• Data for the task
■ ■ ■ ■ ■ ■ ■

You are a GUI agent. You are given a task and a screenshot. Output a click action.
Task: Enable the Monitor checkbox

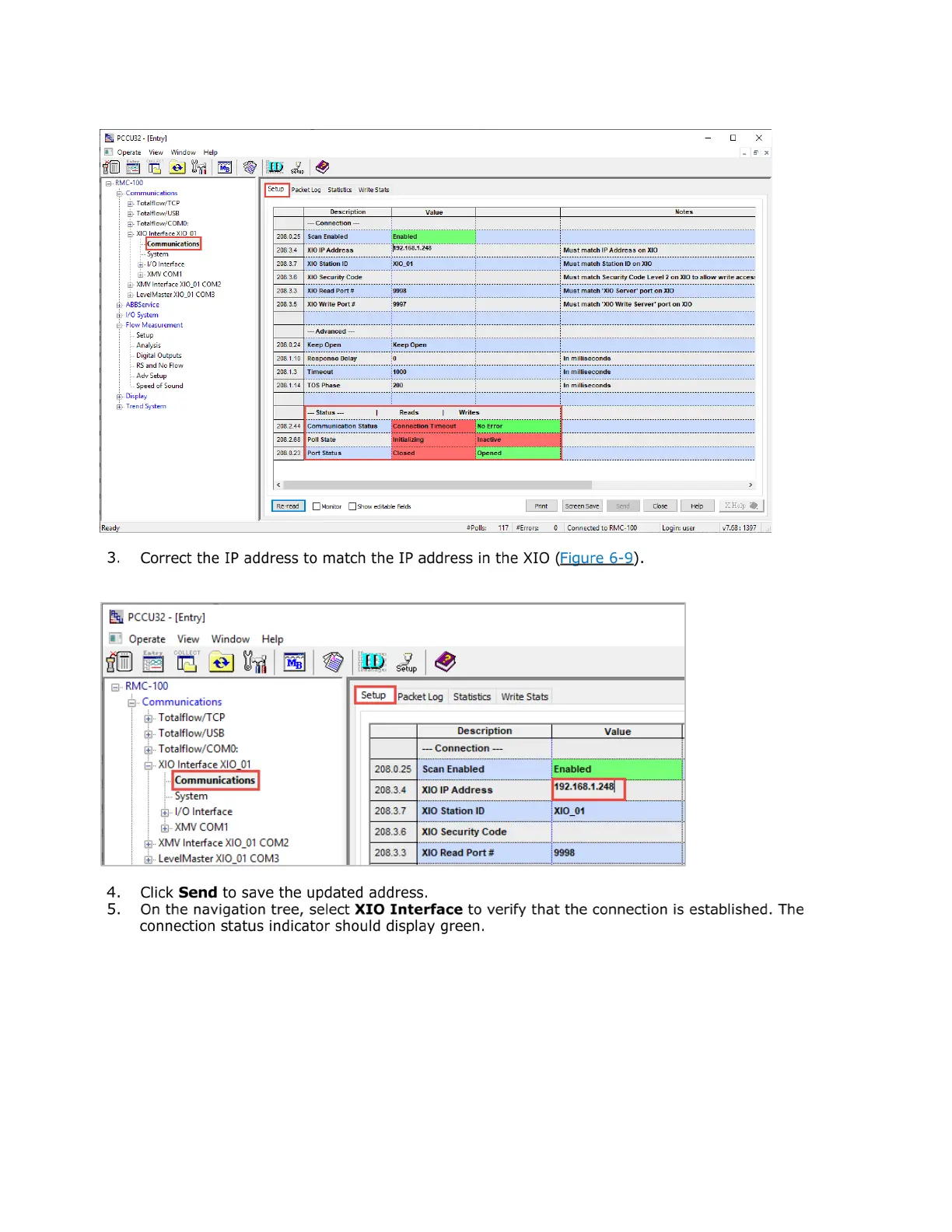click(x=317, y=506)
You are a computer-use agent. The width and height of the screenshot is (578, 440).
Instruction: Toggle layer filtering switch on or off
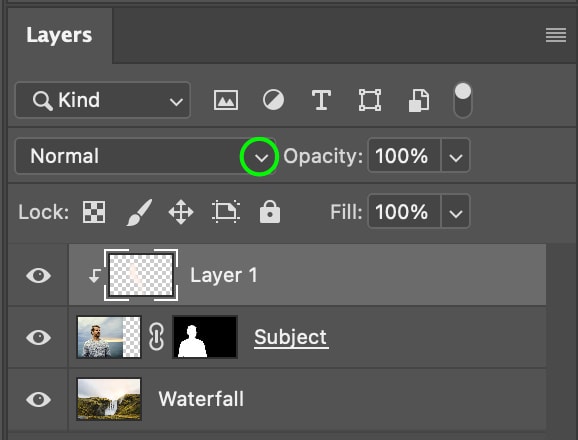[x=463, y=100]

■ ■ ■ ■ ■ ■ ■

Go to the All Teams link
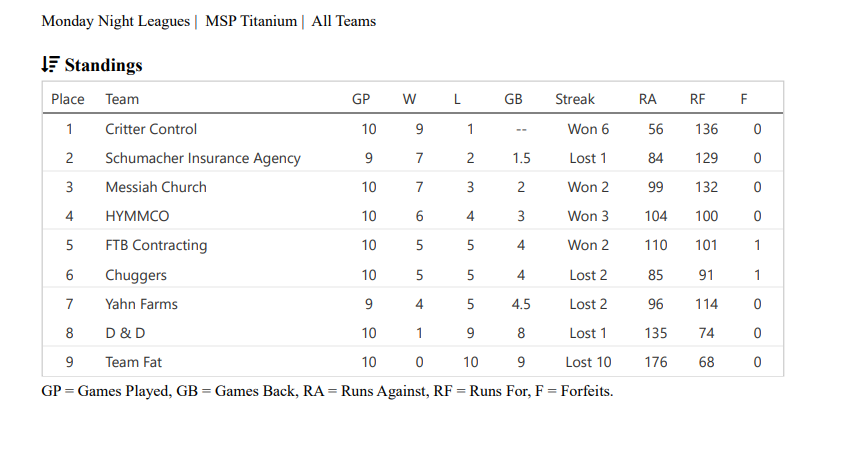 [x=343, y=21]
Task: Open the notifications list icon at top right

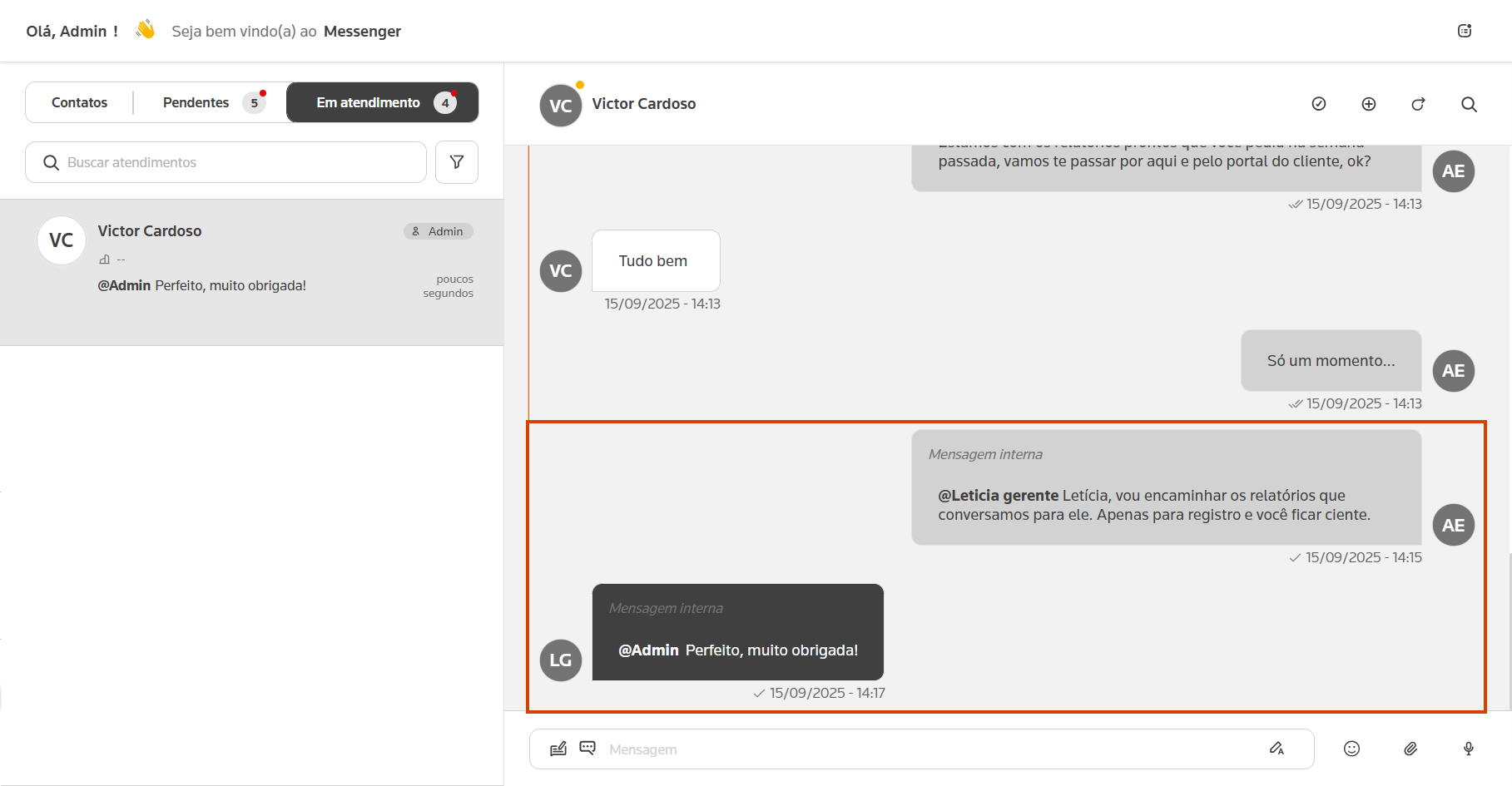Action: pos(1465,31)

■ ■ ■ ■ ■ ■ ■

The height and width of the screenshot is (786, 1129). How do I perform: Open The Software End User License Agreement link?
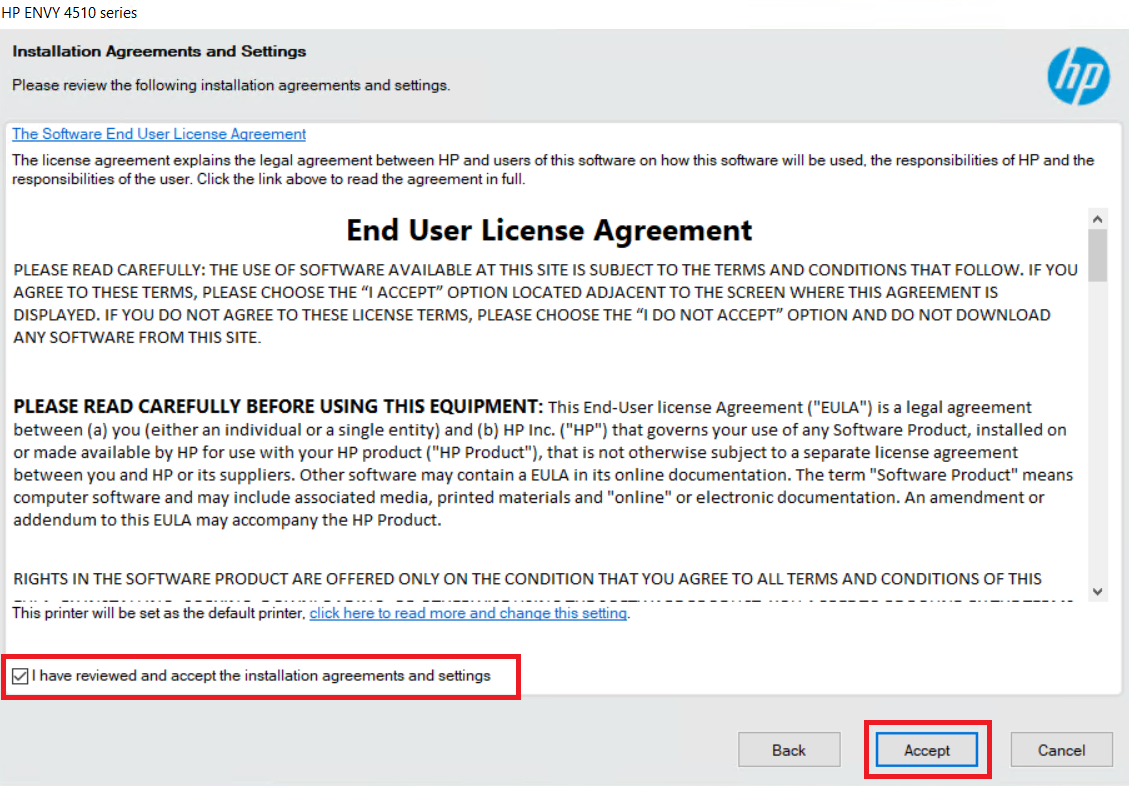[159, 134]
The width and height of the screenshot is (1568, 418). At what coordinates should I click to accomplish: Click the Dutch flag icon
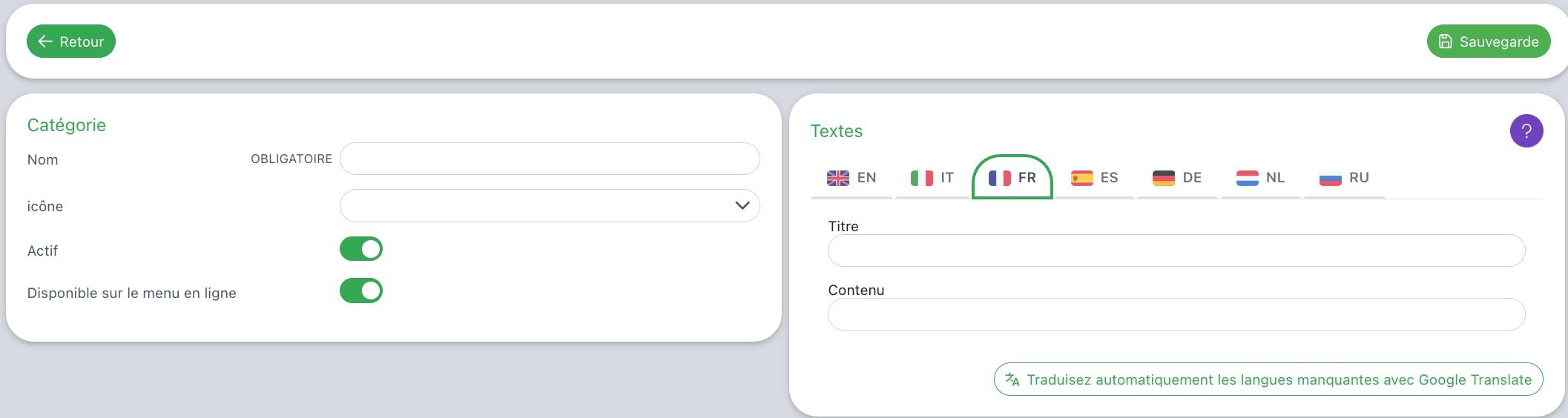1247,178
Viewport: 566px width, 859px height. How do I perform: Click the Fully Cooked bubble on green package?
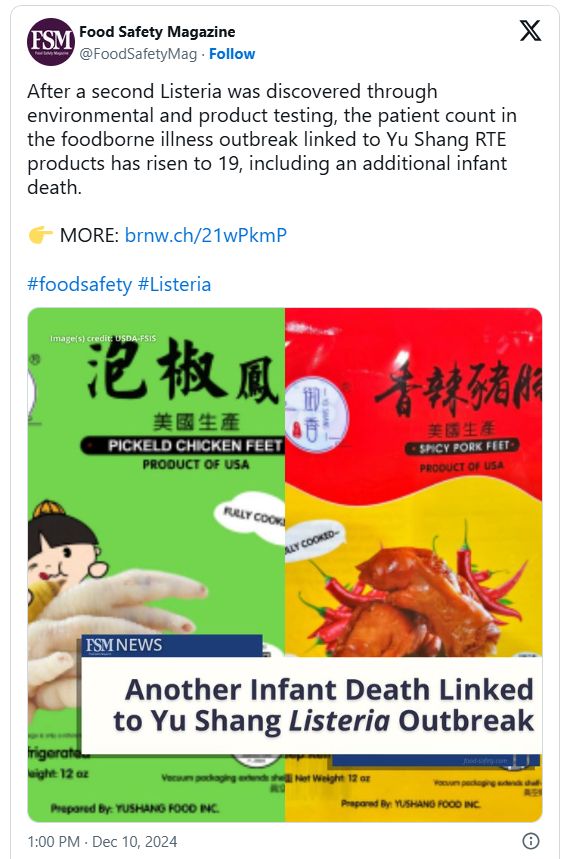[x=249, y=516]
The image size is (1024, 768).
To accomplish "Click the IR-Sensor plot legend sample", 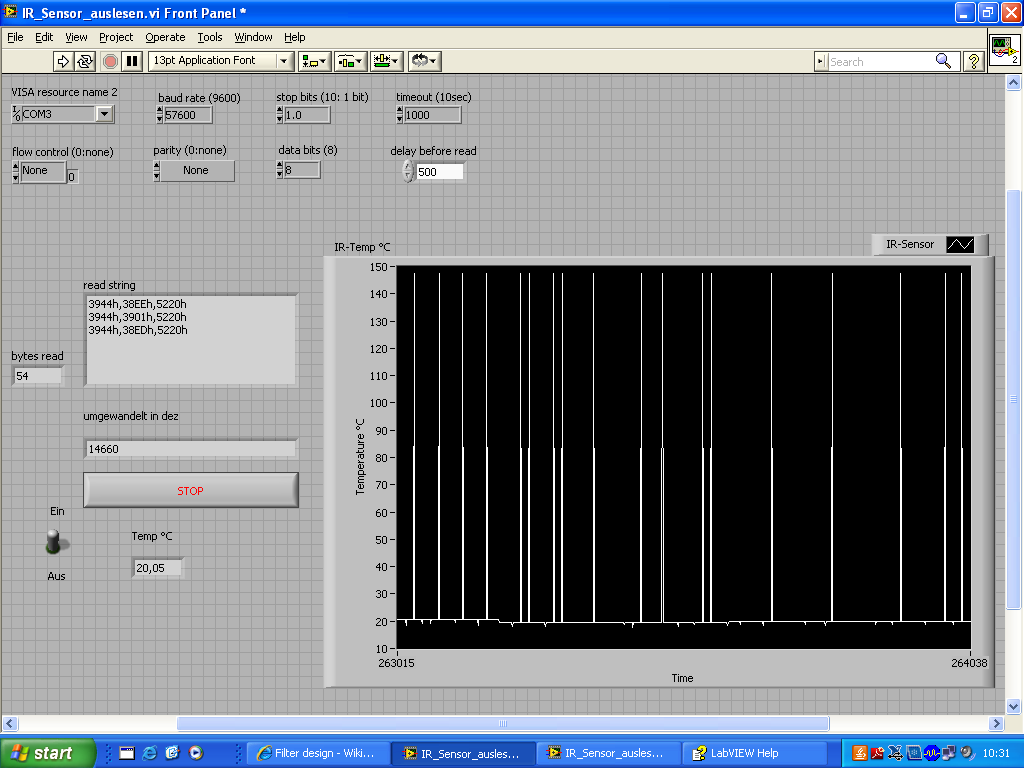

■ ■ ■ ■ ■ ■ ■

• Exercise instructions
If a line of the entries holds the word "agent", copy it out.

• Answer to this task
You are a GUI agent. You are given a task and a screenshot. Output a click action.
You are a computer-use agent. The width and height of the screenshot is (578, 440).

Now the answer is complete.